*EXTRACT TO READ*:
IP and LC experiences of changes in their climate and environment are not necessarily or uniquely attributed to anthropogenic climate change. These changes may be driven by agents or objects unrecognized by scientific frameworks (e.g., [60]), as is supported by LICCI Consortium findings (e.g., Sites #2; #25; #44). The Tsimane’ people (Bolivia) report that disrespectful behaviour towards the guardian spirits of nature generates their anger and punishment, resulting in environmental change (Site #44). Bassari people (Senegal) attribute unpredictability and shortening of the rainy season to the abandonment of the rainmaking rituals (Site #2). While attributing change to divine agents or objects may be seen to shift the responsibility away from humans, it can also highlight the lack of stewardship resulting from human destruction of nature [61].

*TASK A*:
In the passage on how people explain changes in their climate, begin at the words "IP and LC experiences" and stop after "of nature [61].". Write that stretch out again, replacing "guardian spirits" with "protective spirits".

*Records from a data source*:
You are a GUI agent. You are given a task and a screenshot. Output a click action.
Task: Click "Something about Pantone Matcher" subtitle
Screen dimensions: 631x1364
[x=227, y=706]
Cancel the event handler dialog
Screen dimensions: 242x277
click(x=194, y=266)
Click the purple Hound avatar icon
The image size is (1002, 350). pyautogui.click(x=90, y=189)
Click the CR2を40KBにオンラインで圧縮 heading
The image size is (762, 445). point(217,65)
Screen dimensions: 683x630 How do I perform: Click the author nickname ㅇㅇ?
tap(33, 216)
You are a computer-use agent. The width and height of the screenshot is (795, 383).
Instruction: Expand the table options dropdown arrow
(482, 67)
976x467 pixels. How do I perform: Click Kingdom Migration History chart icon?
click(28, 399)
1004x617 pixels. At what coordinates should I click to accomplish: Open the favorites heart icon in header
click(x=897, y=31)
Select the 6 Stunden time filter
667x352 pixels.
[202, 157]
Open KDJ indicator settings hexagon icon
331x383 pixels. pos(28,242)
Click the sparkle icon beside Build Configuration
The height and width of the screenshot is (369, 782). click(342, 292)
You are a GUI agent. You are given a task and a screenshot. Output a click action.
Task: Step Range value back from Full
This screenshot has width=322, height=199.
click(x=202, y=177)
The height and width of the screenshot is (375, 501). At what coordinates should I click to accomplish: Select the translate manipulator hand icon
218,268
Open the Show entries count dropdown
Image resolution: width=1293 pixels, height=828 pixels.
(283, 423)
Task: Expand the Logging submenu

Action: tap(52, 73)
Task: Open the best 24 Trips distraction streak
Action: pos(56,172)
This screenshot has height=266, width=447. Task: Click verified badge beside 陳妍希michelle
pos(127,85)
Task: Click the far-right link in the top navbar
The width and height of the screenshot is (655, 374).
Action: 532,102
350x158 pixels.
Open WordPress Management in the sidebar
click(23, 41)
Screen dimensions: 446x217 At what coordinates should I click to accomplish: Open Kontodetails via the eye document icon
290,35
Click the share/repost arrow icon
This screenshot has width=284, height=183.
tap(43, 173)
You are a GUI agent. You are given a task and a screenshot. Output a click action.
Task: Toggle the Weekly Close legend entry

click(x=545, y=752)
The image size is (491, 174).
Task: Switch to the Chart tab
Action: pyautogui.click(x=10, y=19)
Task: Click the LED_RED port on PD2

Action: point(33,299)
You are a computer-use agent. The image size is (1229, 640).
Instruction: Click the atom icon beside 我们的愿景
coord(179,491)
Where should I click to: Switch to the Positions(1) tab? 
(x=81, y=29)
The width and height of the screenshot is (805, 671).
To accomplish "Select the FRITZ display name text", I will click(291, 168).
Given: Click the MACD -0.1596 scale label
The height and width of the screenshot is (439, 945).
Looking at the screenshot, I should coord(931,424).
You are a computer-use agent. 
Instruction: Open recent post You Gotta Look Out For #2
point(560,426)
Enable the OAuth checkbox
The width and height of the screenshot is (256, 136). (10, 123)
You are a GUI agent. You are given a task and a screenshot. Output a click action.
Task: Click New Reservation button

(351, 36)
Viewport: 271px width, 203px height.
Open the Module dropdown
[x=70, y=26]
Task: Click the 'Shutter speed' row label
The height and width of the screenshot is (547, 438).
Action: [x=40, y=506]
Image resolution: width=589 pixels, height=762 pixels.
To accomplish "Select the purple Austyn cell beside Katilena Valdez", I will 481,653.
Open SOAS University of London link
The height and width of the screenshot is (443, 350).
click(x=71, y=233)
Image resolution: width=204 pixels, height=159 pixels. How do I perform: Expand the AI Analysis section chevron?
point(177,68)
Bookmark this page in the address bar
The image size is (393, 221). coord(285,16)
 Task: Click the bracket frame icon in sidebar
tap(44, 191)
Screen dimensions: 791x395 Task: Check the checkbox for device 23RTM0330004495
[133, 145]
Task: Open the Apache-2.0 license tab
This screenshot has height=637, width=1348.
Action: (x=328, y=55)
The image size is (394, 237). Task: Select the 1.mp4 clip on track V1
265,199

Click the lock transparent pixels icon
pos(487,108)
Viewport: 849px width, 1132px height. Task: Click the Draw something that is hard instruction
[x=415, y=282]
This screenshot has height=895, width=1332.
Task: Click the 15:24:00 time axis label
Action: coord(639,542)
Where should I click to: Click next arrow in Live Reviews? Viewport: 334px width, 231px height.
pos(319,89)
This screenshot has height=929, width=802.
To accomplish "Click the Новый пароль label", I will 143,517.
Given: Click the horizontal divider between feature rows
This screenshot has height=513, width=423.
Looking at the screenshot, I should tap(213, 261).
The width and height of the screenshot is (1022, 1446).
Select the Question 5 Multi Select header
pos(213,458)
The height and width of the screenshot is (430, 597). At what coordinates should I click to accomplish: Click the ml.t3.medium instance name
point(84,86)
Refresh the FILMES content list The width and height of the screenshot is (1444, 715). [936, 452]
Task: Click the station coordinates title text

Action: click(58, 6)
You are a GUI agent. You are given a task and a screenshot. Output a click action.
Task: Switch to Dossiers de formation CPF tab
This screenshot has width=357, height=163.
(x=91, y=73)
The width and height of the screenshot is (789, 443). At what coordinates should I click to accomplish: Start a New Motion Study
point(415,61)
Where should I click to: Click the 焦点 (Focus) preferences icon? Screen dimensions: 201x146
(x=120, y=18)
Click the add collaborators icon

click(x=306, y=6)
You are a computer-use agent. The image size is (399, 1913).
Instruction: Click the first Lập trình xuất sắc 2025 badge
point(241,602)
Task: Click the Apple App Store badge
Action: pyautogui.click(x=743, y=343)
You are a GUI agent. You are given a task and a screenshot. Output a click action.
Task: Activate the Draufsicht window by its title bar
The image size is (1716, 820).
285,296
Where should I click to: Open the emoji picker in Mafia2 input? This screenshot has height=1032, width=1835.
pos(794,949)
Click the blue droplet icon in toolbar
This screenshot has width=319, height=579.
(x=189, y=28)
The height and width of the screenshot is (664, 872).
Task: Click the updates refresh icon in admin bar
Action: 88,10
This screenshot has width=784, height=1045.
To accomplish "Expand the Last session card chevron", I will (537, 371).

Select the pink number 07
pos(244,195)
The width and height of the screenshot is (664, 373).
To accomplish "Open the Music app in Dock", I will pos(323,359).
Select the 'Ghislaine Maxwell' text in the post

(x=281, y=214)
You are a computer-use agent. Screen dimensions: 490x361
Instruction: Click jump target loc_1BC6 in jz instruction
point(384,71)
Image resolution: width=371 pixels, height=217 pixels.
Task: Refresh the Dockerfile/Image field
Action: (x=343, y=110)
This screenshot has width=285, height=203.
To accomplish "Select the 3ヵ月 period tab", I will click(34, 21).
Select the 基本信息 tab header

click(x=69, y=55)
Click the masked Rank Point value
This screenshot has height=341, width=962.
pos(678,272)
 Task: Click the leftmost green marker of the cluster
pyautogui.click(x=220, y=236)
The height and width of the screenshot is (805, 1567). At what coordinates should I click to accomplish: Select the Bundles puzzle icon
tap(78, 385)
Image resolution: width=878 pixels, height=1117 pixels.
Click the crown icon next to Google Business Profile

*TASK B*:
List every line of the listing that contains the string "text".

*COMPLETE ANSWER A*:
IP and LC experiences of changes in their climate and environment are not necessarily or uniquely attributed to anthropogenic climate change. These changes may be driven by agents or objects unrecognized by scientific frameworks (e.g., [60]), as is supported by LICCI Consortium findings (e.g., Sites #2; #25; #44). The Tsimane’ people (Bolivia) report that disrespectful behaviour towards the protective spirits of nature generates their anger and punishment, resulting in environmental change (Site #44). Bassari people (Senegal) attribute unpredictability and shortening of the rainy season to the abandonment of the rainmaking rituals (Site #2). While attributing change to divine agents or objects may be seen to shift the responsibility away from humans, it can also highlight the lack of stewardship resulting from human destruction of nature [61].

*COMPLETE ANSWER B*:
To accomplish "Select the FRITZ display name text", I will click(291, 168).
Task: Click the station coordinates title text
Select the 'Ghislaine Maxwell' text in the post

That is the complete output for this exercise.